The global pandemic has disrupted our concept of how life should work in almost all aspects of our lives. Higher education is no exception and many seem concerned about how students will cope with the forced transition to digital education. Some are worried that the crisis will lead to a decline in the quality of graduates produced.
Interestingly, higher education has been under the spotlight for a long time before the current crisis. Critics have long since held that the traditional education model does not adequately prepare students for the world after graduation. Basically, they argue that the modern world requires skills, while the traditional education model teaches knowledge. A simplified view of the solution is greater emphasis on independent and digital learning, together with replacing the written exam with other assessment methods.

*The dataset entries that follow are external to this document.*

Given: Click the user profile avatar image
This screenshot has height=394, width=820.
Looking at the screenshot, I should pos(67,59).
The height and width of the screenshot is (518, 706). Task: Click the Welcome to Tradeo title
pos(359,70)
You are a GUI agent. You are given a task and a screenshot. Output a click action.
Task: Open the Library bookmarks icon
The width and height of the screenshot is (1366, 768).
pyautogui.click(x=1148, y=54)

Against this backdrop, I would have expected at least some people to dance happily on the grave of the traditional teaching model during these times. However, the number of the concerned appears greater than the number of the dancers at the present time. It is possible that it is the speed of the transition that is making people uncomfortable. However, I believe it is more likely that we have only now come to appreciate that the traditional teaching model also transfers skills to students.
It is true that rote memorisation of facts adds little value beyond a memorisation skill, once the essential principles of a discipline have been mastered. However, it also develops the ability to complete a seemingly pointless task without giving up. This skill helps us to deal with the frustrations of modern life. Similarly, for all its faults, a written exam with a time limit teaches us the skill of working under pressure. And which job advertisement does not require “the ability to work under pressure”’ these days? These are just some examples.

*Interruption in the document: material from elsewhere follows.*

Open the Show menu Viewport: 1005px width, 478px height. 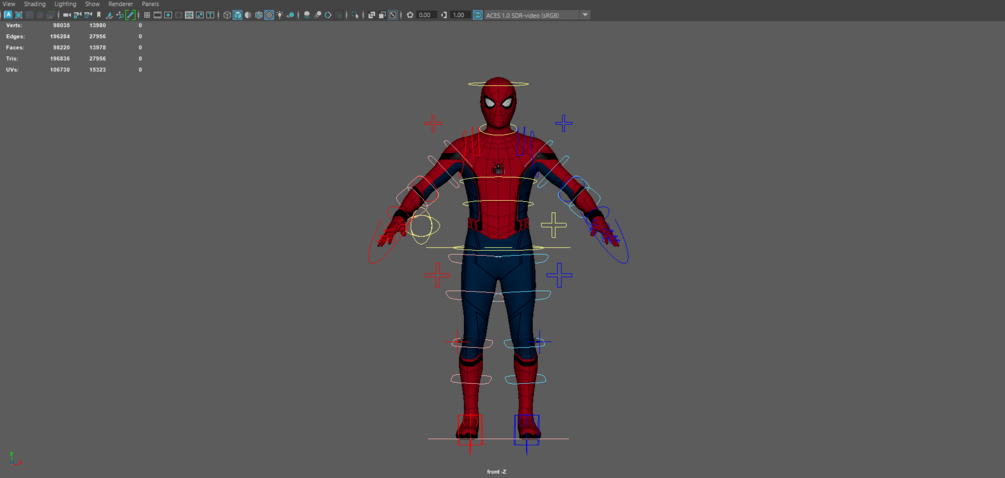[92, 4]
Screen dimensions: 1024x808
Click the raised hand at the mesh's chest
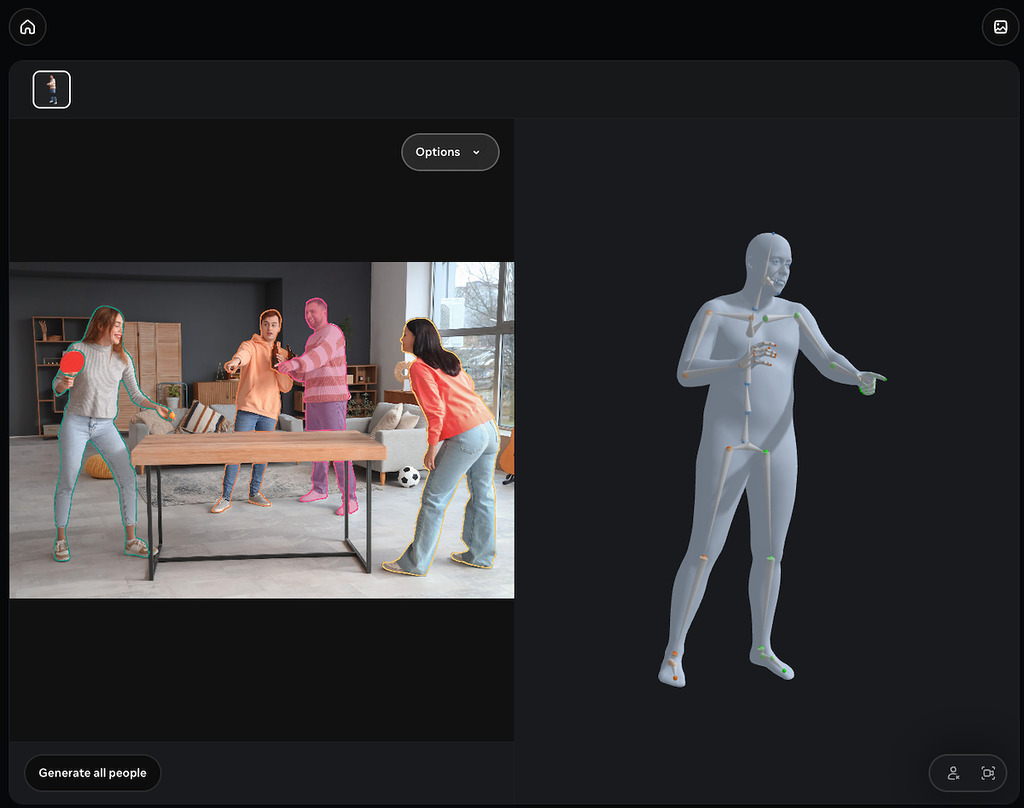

However, this does not mean that those currently studying will lack these skills. Students who successfully complete their studies in 2020 will be those who are determined to succeed; those who can distinguish between that which can be controlled and that which cannot; those who can deal with the cumulative weight of many small frustrations; those who are quick to adapt; those that make the most of what is available. We value overcoming personal hardship on the way to success. We should also value overcoming collective hardship.

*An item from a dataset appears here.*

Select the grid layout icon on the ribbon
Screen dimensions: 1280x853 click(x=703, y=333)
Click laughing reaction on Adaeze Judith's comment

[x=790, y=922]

It is perhaps worth considering that this is not the first major disruption that South African universities have faced in the last five years. Every student that has graduated from 2016 onwards has had to deal with significant disruption of their studies at least once. With this in mind, I am not greatly concerned about the quality of the students who will graduate in the aftermath of the 2020 confusion. In fact, they may exhibit far more of the skills that modern life requires because of it.
I leave you with two thoughts to ponder. Firstly, that we are perhaps confusing “skills” with experience in the raging knowledge versus skills debate. Secondly, that the best teacher of “skills” is often life itself.